- Born: March 1964 (age 62)
- Citizenship: British
- Occupations: Businessman, owner of Mahiki and Whisky Mist
- Spouse: Sophie Vanacore (m. 2017)
- Children: 2

= Piers Adam =

British businessman (born 1964)

Piers Benedict Adam (born March 1964) is a British businessman, the owner of London nightclubs Mahiki, Whisky Mist and Tini, and the co-owner of Mayfair's The Punch Bowl with Guy Ritchie.

== Early life ==
Piers Adam was born in March 1964, and grew up in north London, the son of David Adam, a lawyer, and Shirley, an art teacher. He was educated at Highgate School and then Portsmouth Polytechnic, where he studied estate management, but failed.

== Career ==

In 2002, he went into partnership with restaurateur Marco Pierre White and fellow club owner Oscar Owide, and they combined Swallow Street's Stork Club and Crazy Horse into a new club called the Stork Rooms, but it closed six months later.
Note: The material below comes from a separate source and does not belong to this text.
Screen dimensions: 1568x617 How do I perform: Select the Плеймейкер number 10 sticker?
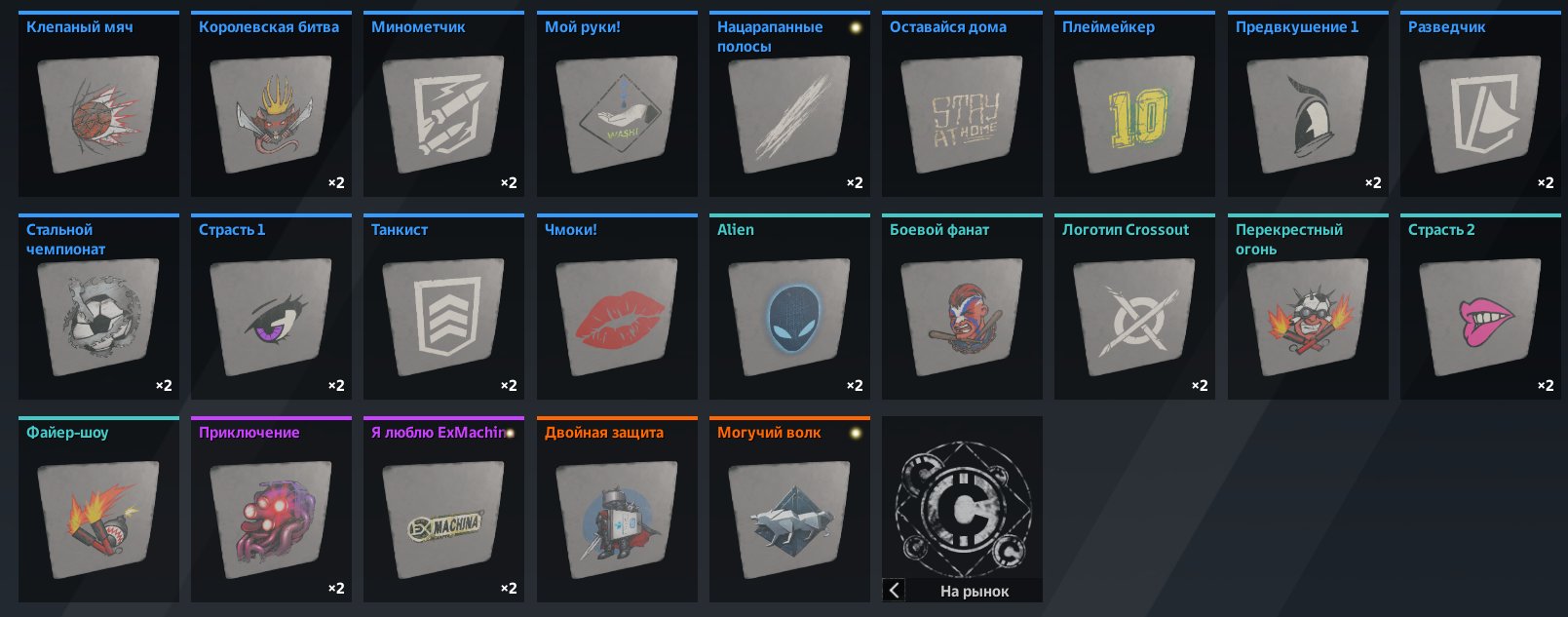1134,104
In 2014, Adam purchased the Craigellachie Hotel in the Moray village of Craigellachie.

In 2019, he launched his own Scotch whisky called Copper Dog.

== Personal life ==
Adam was the best man at Guy Ritchie's wedding to Madonna at Skibo Castle in 2000.

On 7 July 2017, Adam married model Sophie Vanacore in London. Adam lives in Kensington with his wife and their two sons.